Your instructions:
This task is to restate all of the entries exactly.

Exercise data below:

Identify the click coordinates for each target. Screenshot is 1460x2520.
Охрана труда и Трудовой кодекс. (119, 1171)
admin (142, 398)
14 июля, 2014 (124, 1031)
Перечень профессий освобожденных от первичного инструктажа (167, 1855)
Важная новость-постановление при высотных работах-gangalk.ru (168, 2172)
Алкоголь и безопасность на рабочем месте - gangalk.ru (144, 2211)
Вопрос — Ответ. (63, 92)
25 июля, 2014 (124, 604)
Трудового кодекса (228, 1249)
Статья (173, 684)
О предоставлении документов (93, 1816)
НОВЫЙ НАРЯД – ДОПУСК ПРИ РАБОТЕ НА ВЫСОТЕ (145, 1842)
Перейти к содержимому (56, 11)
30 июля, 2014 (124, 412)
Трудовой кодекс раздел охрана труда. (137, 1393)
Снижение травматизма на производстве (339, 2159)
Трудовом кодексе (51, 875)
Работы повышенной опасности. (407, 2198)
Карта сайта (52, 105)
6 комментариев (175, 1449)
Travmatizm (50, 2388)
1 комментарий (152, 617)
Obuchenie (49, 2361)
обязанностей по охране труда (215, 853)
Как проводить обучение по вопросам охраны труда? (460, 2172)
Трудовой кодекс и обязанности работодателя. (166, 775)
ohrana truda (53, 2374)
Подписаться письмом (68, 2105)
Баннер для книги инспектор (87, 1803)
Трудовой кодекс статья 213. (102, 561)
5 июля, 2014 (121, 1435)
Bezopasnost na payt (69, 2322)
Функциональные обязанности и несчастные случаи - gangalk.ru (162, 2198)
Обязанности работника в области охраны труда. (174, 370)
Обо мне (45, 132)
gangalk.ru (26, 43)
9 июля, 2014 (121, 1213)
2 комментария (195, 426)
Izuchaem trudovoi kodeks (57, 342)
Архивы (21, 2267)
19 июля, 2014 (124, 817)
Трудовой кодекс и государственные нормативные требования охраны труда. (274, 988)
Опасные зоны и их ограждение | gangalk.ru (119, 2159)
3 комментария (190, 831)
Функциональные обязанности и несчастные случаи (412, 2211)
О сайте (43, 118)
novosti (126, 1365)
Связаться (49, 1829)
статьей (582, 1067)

End of Exercise data.

Your response:
Identify the click coordinates for each target. Screenshot is 1460x2520.
Охрана труда и Трудовой кодекс. (119, 1171)
admin (142, 398)
14 июля, 2014 (124, 1031)
Перечень профессий освобожденных от первичного инструктажа (167, 1855)
Важная новость-постановление при высотных работах-gangalk.ru (168, 2172)
Алкоголь и безопасность на рабочем месте - gangalk.ru (144, 2211)
Вопрос — Ответ. (63, 92)
25 июля, 2014 (124, 604)
Трудового кодекса (228, 1249)
Статья (173, 684)
О предоставлении документов (93, 1816)
НОВЫЙ НАРЯД – ДОПУСК ПРИ РАБОТЕ НА ВЫСОТЕ (145, 1842)
Перейти к содержимому (56, 11)
30 июля, 2014 (124, 412)
Трудовой кодекс раздел охрана труда. (137, 1393)
Снижение травматизма на производстве (339, 2159)
Трудовом кодексе (51, 875)
Работы повышенной опасности. (407, 2198)
Карта сайта (52, 105)
6 комментариев (175, 1449)
Travmatizm (50, 2388)
1 комментарий (152, 617)
Obuchenie (49, 2361)
обязанностей по охране труда (215, 853)
Как проводить обучение по вопросам охраны труда? (460, 2172)
Трудовой кодекс и обязанности работодателя. (166, 775)
ohrana truda (53, 2374)
Подписаться письмом (68, 2105)
Баннер для книги инспектор (87, 1803)
Трудовой кодекс статья 213. (102, 561)
5 июля, 2014 (121, 1435)
Bezopasnost na payt (69, 2322)
Функциональные обязанности и несчастные случаи - gangalk.ru (162, 2198)
Обязанности работника в области охраны труда. (174, 370)
Обо мне (45, 132)
gangalk.ru (26, 43)
9 июля, 2014 (121, 1213)
2 комментария (195, 426)
Izuchaem trudovoi kodeks (57, 342)
Архивы (21, 2267)
19 июля, 2014 (124, 817)
Трудовой кодекс и государственные нормативные требования охраны труда. (274, 988)
Опасные зоны и их ограждение | gangalk.ru (119, 2159)
3 комментария (190, 831)
Функциональные обязанности и несчастные случаи (412, 2211)
О сайте (43, 118)
novosti (126, 1365)
Связаться (49, 1829)
статьей (582, 1067)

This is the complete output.